BRIEF
Print the listing below exactly. Leave nothing out.

● ● ●

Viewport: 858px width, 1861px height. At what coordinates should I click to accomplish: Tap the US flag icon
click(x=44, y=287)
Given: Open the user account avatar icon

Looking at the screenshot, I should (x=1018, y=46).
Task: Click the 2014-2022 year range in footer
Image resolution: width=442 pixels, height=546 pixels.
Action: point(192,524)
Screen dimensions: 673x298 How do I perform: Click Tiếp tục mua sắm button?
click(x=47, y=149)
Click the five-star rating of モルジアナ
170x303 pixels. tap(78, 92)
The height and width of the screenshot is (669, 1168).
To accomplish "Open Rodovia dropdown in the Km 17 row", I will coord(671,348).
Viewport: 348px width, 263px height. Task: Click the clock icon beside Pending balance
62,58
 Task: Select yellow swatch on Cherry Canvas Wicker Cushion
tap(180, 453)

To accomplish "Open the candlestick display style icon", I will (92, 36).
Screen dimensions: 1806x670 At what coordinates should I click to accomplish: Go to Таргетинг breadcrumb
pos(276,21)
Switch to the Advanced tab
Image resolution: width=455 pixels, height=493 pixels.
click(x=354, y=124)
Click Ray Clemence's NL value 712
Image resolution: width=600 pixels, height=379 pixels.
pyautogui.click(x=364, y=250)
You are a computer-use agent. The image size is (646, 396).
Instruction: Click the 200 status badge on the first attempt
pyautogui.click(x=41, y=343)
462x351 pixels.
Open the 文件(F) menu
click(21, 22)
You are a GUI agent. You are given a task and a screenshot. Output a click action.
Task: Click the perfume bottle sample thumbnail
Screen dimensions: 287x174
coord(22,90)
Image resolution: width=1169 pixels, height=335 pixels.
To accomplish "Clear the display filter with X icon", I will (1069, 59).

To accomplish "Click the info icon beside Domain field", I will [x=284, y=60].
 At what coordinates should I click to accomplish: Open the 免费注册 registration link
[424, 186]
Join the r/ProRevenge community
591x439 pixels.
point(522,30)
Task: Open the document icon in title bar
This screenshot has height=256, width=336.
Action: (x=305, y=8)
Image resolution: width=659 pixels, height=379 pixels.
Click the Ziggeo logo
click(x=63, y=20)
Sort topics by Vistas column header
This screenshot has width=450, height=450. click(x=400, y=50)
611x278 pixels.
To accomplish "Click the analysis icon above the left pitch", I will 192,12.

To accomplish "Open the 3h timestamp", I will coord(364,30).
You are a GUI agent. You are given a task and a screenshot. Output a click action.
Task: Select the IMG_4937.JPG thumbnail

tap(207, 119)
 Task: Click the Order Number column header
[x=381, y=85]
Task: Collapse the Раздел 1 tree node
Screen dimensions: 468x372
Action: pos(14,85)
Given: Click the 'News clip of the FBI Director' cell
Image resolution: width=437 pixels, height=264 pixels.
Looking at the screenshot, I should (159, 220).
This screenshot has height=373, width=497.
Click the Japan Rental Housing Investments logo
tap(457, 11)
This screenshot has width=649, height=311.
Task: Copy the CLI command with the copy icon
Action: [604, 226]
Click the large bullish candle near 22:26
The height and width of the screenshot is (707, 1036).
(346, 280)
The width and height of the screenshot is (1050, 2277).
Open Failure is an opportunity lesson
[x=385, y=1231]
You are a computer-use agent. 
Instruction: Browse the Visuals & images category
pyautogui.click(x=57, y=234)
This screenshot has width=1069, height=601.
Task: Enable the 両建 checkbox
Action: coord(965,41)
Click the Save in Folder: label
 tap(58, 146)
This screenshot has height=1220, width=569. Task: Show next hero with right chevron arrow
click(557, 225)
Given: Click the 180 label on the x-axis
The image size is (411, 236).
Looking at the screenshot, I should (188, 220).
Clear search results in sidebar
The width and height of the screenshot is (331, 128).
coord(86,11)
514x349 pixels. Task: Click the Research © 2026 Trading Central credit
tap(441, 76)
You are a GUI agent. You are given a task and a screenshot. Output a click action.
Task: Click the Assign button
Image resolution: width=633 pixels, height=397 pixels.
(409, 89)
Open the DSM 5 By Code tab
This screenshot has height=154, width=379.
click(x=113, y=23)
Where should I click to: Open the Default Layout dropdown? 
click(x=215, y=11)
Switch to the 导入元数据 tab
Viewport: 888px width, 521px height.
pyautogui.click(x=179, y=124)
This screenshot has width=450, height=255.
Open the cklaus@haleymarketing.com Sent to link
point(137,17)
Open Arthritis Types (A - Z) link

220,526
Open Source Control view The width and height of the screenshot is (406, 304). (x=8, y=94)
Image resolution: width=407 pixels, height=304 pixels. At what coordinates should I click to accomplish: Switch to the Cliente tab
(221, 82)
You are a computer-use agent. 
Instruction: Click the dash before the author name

● ● ●

TASK OUTPUT
Viewport: 858px width, 1861px height. At what coordinates should I click to accomplish: Tap the US flag icon
click(x=44, y=287)
Given: Open the user account avatar icon

Looking at the screenshot, I should (x=1018, y=46).
Task: Click the 2014-2022 year range in footer
Image resolution: width=442 pixels, height=546 pixels.
Action: point(192,524)
Screen dimensions: 673x298 How do I perform: Click Tiếp tục mua sắm button?
click(x=47, y=149)
Click the five-star rating of モルジアナ
170x303 pixels. tap(78, 92)
The height and width of the screenshot is (669, 1168).
To accomplish "Open Rodovia dropdown in the Km 17 row", I will coord(671,348).
Viewport: 348px width, 263px height. Task: Click the clock icon beside Pending balance
62,58
 Task: Select yellow swatch on Cherry Canvas Wicker Cushion
tap(180, 453)

To accomplish "Open the candlestick display style icon", I will (92, 36).
Screen dimensions: 1806x670 At what coordinates should I click to accomplish: Go to Таргетинг breadcrumb
pos(276,21)
Switch to the Advanced tab
Image resolution: width=455 pixels, height=493 pixels.
click(x=354, y=124)
Click Ray Clemence's NL value 712
Image resolution: width=600 pixels, height=379 pixels.
pyautogui.click(x=364, y=250)
You are a computer-use agent. The image size is (646, 396).
Instruction: Click the 200 status badge on the first attempt
pyautogui.click(x=41, y=343)
462x351 pixels.
Open the 文件(F) menu
click(21, 22)
You are a GUI agent. You are given a task and a screenshot. Output a click action.
Task: Click the perfume bottle sample thumbnail
Screen dimensions: 287x174
coord(22,90)
Image resolution: width=1169 pixels, height=335 pixels.
To accomplish "Clear the display filter with X icon", I will (1069, 59).

To accomplish "Click the info icon beside Domain field", I will [x=284, y=60].
 At what coordinates should I click to accomplish: Open the 免费注册 registration link
[424, 186]
Join the r/ProRevenge community
591x439 pixels.
point(522,30)
Task: Open the document icon in title bar
This screenshot has height=256, width=336.
Action: (x=305, y=8)
Image resolution: width=659 pixels, height=379 pixels.
Click the Ziggeo logo
click(x=63, y=20)
Sort topics by Vistas column header
This screenshot has width=450, height=450. click(x=400, y=50)
611x278 pixels.
To accomplish "Click the analysis icon above the left pitch", I will 192,12.

To accomplish "Open the 3h timestamp", I will coord(364,30).
You are a GUI agent. You are given a task and a screenshot. Output a click action.
Task: Select the IMG_4937.JPG thumbnail

tap(207, 119)
 Task: Click the Order Number column header
[x=381, y=85]
Task: Collapse the Раздел 1 tree node
Screen dimensions: 468x372
Action: pos(14,85)
Given: Click the 'News clip of the FBI Director' cell
Image resolution: width=437 pixels, height=264 pixels.
Looking at the screenshot, I should (159, 220).
This screenshot has height=373, width=497.
Click the Japan Rental Housing Investments logo
tap(457, 11)
This screenshot has width=649, height=311.
Task: Copy the CLI command with the copy icon
Action: [604, 226]
Click the large bullish candle near 22:26
The height and width of the screenshot is (707, 1036).
(346, 280)
The width and height of the screenshot is (1050, 2277).
Open Failure is an opportunity lesson
[x=385, y=1231]
You are a computer-use agent. 
Instruction: Browse the Visuals & images category
pyautogui.click(x=57, y=234)
This screenshot has width=1069, height=601.
Task: Enable the 両建 checkbox
Action: coord(965,41)
Click the Save in Folder: label
 tap(58, 146)
This screenshot has height=1220, width=569. Task: Show next hero with right chevron arrow
click(557, 225)
Given: Click the 180 label on the x-axis
The image size is (411, 236).
Looking at the screenshot, I should (188, 220).
Clear search results in sidebar
The width and height of the screenshot is (331, 128).
coord(86,11)
514x349 pixels. Task: Click the Research © 2026 Trading Central credit
tap(441, 76)
You are a GUI agent. You are given a task and a screenshot. Output a click action.
Task: Click the Assign button
Image resolution: width=633 pixels, height=397 pixels.
(409, 89)
Open the DSM 5 By Code tab
This screenshot has height=154, width=379.
click(x=113, y=23)
Where should I click to: Open the Default Layout dropdown? 
click(x=215, y=11)
Switch to the 导入元数据 tab
Viewport: 888px width, 521px height.
pyautogui.click(x=179, y=124)
This screenshot has width=450, height=255.
Open the cklaus@haleymarketing.com Sent to link
point(137,17)
Open Arthritis Types (A - Z) link

220,526
Open Source Control view The width and height of the screenshot is (406, 304). (x=8, y=94)
Image resolution: width=407 pixels, height=304 pixels. At what coordinates should I click to accomplish: Switch to the Cliente tab
(221, 82)
You are a computer-use agent. 
Instruction: Click the dash before the author name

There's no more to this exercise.